So there I was trying to
trying really hard to get rid of my ego. And the harder I tried, the more I became aware
of just how big it was. You know, I felt like, you know, I remember, you know, in some
way talking about the yoga classes I was teaching and I could hear in the tone how I was
trying to make them sound like these fabulous classes and how competitive I was and comparing
with other people and, you know, and just in doing the yoga, how I, back then I was flexible
and I was showing off.
It's been very humbling over the years
that I actually have a disease
that makes it so that stretching is not good for me,
so now I'm not flexible.
That's karma, you know.
So anyway, I was watching my ego playing out
and getting increasingly discouraged
with the possibilities of ever being free.
And I remember being in a women's group
and in our ashram community
and basically saying,
look, I know that I seem like I'm, you know, doing well in different ways,
but confessing that because of my ego the way it was, I just didn't trust myself.
And it was a really big deal to confess that.
It was like I was really naming my shadow and putting it out there and saying,
I just don't like myself and I don't trust myself.

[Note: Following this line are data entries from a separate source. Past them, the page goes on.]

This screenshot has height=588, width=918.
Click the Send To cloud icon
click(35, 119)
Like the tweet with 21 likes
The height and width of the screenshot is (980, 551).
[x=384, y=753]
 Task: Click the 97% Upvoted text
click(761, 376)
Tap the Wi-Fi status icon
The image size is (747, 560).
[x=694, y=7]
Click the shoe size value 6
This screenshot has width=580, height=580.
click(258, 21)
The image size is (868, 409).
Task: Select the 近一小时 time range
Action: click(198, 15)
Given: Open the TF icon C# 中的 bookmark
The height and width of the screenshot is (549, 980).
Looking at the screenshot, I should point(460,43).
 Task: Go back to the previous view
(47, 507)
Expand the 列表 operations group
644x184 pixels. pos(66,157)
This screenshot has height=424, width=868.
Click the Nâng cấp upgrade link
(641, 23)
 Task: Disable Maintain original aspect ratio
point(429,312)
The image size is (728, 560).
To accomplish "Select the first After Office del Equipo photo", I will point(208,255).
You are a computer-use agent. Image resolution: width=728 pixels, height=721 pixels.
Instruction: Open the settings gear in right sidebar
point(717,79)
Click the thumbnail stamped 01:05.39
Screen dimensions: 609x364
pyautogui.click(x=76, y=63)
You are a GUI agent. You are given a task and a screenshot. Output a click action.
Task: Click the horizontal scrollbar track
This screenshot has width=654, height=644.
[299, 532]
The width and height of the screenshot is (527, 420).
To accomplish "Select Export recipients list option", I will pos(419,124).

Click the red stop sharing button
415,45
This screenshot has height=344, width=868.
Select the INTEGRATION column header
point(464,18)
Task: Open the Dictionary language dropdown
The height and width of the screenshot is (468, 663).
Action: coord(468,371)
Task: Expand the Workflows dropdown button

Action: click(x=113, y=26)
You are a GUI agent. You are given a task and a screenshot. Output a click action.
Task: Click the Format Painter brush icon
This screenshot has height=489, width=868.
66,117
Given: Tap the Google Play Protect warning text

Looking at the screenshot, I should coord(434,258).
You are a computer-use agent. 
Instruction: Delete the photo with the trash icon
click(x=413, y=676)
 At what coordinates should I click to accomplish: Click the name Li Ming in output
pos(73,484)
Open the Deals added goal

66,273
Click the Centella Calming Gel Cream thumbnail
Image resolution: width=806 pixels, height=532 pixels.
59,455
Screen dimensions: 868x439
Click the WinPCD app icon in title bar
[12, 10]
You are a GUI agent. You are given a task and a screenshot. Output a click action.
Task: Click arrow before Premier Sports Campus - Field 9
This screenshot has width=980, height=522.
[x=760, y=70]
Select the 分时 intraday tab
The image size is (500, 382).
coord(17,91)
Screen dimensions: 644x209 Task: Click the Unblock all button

And I remember it really well because, I mean, I have no idea what anybody said.
Yeah, so I have no idea. The responses, I just know that in naming it, something cracked open.
I remember going back to my little room, it was these tiny little room that I lived in,
and really just wide open in touch with all the pain of something is wrong with me.
And so the practices start where you are, and it just came in waves,
a sense of how imperfect I was until after a while, you know,
after a lot of being with it and feeling this kind of broken-hearted at it and making space
for it, more and more I was resting in a tender space.
It was watching almost like a cartoon of my self-character doing all these different things
and I realized as I was watching, that's not me.
That's my story of self.
These are some behaviors that come and go.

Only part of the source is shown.